▶ What to work on
Gather up every line from the entries below that uses the word "will".

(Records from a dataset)
━━━━━━━━━━━━━━━━━━━━━━━━━━━━━━
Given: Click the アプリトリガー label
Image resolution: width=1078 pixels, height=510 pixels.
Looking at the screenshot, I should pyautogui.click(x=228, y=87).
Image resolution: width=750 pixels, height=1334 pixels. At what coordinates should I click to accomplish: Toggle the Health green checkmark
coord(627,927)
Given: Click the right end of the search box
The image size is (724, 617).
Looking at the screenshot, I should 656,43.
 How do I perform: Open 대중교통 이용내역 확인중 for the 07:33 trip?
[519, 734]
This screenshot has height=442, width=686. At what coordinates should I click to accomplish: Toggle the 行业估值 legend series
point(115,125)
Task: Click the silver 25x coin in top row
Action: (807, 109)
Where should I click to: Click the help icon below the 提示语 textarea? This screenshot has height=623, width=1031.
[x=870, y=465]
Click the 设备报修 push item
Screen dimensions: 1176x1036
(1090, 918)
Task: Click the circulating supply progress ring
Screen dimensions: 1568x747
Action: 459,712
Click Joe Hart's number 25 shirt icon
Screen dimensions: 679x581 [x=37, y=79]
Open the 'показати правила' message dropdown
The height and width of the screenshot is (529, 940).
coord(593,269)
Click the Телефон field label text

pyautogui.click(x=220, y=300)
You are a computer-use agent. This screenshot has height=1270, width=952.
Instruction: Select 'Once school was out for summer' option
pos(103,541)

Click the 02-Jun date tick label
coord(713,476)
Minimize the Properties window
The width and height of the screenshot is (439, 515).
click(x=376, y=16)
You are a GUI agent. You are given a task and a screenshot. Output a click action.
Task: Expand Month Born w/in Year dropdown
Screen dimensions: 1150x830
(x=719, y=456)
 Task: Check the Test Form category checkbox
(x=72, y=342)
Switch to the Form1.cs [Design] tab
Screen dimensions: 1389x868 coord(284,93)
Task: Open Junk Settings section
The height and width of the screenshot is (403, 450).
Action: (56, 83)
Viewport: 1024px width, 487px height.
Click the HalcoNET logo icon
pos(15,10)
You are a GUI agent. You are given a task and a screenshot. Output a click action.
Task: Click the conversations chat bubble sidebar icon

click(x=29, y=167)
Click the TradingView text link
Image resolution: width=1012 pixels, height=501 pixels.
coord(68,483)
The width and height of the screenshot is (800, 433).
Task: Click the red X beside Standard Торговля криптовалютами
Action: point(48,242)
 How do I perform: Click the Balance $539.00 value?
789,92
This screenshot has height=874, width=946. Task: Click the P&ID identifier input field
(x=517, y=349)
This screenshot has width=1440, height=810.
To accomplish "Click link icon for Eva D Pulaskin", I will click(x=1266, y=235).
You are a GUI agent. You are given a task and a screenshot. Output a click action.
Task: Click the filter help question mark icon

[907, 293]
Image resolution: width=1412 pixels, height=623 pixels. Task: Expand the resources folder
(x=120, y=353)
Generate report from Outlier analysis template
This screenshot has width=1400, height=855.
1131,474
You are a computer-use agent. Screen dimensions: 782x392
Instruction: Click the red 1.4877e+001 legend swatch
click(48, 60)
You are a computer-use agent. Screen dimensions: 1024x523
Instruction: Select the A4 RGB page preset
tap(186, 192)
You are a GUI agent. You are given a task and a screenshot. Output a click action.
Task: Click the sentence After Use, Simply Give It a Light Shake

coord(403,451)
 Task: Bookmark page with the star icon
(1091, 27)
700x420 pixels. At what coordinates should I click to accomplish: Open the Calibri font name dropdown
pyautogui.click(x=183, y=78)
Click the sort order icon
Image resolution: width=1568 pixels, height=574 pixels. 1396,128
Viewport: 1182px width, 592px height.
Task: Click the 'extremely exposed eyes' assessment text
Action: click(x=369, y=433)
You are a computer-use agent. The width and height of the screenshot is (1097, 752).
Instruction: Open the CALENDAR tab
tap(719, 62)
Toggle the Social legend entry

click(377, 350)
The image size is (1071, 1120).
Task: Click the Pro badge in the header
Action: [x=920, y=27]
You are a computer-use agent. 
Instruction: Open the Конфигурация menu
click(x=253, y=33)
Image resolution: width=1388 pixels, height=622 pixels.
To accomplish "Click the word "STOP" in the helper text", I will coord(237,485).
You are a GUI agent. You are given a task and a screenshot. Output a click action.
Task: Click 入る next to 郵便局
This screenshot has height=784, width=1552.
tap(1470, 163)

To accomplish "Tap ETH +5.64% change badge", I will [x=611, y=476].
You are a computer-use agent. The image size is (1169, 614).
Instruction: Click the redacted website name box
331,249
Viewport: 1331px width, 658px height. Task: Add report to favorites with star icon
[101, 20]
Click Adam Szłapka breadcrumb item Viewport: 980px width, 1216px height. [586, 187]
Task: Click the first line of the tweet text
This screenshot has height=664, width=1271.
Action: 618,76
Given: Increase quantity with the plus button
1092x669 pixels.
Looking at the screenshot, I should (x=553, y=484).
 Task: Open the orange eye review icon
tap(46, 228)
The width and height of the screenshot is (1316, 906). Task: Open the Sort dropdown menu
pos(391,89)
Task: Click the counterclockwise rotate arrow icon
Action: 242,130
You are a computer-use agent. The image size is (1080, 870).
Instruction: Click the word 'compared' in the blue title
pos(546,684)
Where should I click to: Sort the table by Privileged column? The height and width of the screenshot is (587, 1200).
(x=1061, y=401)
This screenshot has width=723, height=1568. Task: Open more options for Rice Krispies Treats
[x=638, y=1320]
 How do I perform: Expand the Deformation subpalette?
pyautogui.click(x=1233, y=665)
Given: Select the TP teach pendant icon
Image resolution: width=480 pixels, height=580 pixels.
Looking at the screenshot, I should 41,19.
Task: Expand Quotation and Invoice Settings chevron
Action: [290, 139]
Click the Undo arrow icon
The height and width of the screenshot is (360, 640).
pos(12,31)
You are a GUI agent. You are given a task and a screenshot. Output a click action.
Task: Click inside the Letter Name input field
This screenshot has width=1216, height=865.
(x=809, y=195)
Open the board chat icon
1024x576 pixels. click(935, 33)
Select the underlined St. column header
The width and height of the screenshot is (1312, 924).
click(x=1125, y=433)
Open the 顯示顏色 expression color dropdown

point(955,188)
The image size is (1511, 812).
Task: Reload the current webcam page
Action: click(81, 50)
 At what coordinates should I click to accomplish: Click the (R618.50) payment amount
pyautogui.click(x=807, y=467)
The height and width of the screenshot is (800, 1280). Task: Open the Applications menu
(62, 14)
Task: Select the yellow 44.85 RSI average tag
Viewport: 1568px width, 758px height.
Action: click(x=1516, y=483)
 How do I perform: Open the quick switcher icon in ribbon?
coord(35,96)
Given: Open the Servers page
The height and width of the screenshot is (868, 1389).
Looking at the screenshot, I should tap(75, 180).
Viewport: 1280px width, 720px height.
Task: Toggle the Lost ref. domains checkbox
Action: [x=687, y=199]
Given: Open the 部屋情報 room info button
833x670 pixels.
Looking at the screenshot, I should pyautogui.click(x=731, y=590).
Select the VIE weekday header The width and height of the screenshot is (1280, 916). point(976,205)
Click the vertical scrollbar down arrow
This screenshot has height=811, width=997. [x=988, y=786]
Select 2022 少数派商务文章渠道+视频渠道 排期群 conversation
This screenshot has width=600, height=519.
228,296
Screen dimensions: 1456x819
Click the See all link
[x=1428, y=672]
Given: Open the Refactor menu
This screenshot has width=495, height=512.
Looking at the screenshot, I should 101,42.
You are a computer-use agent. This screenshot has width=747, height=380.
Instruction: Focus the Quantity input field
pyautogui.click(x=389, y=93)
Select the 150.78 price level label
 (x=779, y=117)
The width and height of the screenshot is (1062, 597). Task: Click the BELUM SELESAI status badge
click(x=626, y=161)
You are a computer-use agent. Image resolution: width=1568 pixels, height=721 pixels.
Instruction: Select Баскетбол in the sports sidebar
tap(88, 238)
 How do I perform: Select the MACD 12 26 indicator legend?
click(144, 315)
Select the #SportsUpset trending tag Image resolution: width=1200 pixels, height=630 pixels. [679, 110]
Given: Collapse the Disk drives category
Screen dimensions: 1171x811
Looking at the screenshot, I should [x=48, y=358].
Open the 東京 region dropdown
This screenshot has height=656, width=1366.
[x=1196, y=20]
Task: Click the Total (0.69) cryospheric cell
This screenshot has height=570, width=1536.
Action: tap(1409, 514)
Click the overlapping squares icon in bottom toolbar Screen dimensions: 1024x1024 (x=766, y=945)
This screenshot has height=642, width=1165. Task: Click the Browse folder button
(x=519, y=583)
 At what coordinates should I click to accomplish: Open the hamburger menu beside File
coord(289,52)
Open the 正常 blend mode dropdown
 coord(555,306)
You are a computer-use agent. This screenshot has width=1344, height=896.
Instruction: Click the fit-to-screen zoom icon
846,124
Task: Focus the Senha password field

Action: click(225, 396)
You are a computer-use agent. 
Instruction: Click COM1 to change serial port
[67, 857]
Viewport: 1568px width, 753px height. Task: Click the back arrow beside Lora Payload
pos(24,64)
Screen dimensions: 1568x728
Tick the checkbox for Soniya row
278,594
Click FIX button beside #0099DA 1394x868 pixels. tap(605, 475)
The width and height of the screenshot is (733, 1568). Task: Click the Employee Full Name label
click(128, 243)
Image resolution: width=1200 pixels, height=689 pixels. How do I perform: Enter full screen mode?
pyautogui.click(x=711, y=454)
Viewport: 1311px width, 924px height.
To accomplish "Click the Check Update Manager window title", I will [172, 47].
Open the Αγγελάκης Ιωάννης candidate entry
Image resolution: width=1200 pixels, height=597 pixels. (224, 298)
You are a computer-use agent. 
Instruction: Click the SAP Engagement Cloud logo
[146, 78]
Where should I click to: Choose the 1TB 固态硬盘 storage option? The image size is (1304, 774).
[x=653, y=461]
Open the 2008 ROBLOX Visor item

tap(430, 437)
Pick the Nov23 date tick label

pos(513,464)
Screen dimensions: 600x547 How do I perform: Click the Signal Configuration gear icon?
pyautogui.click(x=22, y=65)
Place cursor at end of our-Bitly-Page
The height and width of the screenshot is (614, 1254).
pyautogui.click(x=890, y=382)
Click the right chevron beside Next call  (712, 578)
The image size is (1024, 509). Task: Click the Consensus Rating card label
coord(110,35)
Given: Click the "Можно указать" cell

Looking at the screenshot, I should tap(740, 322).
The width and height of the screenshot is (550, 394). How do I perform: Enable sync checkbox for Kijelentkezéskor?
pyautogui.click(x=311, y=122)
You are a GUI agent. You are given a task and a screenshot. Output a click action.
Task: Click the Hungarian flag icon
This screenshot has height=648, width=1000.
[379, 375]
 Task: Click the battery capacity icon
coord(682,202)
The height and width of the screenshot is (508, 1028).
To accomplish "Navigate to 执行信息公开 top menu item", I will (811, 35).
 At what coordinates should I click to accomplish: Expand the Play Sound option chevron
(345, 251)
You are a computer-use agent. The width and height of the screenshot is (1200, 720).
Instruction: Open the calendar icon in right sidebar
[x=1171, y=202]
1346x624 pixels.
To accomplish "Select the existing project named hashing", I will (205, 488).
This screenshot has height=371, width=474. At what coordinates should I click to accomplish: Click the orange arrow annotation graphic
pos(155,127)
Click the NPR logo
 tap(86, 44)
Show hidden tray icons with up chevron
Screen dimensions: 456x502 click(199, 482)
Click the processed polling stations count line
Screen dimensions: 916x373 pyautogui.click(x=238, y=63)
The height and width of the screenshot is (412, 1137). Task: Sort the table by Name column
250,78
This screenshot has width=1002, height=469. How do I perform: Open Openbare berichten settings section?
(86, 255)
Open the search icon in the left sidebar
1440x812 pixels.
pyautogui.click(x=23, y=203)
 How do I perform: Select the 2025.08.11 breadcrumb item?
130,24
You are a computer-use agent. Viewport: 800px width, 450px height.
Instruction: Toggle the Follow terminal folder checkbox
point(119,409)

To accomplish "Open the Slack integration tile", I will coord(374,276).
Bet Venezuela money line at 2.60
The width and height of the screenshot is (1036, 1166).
━━━━━━━━━━━━━━━━━━━━━━━━━━━━━━
▶ Exercise output
To accomplish "Click link icon for Eva D Pulaskin", I will click(x=1266, y=235).
To accomplish "Click the word "STOP" in the helper text", I will coord(237,485).
To accomplish "Tap ETH +5.64% change badge", I will [x=611, y=476].
To accomplish "Click the Check Update Manager window title", I will [172, 47].
To accomplish "Navigate to 执行信息公开 top menu item", I will (811, 35).
To accomplish "Select the existing project named hashing", I will (205, 488).
To accomplish "Open the Slack integration tile", I will coord(374,276).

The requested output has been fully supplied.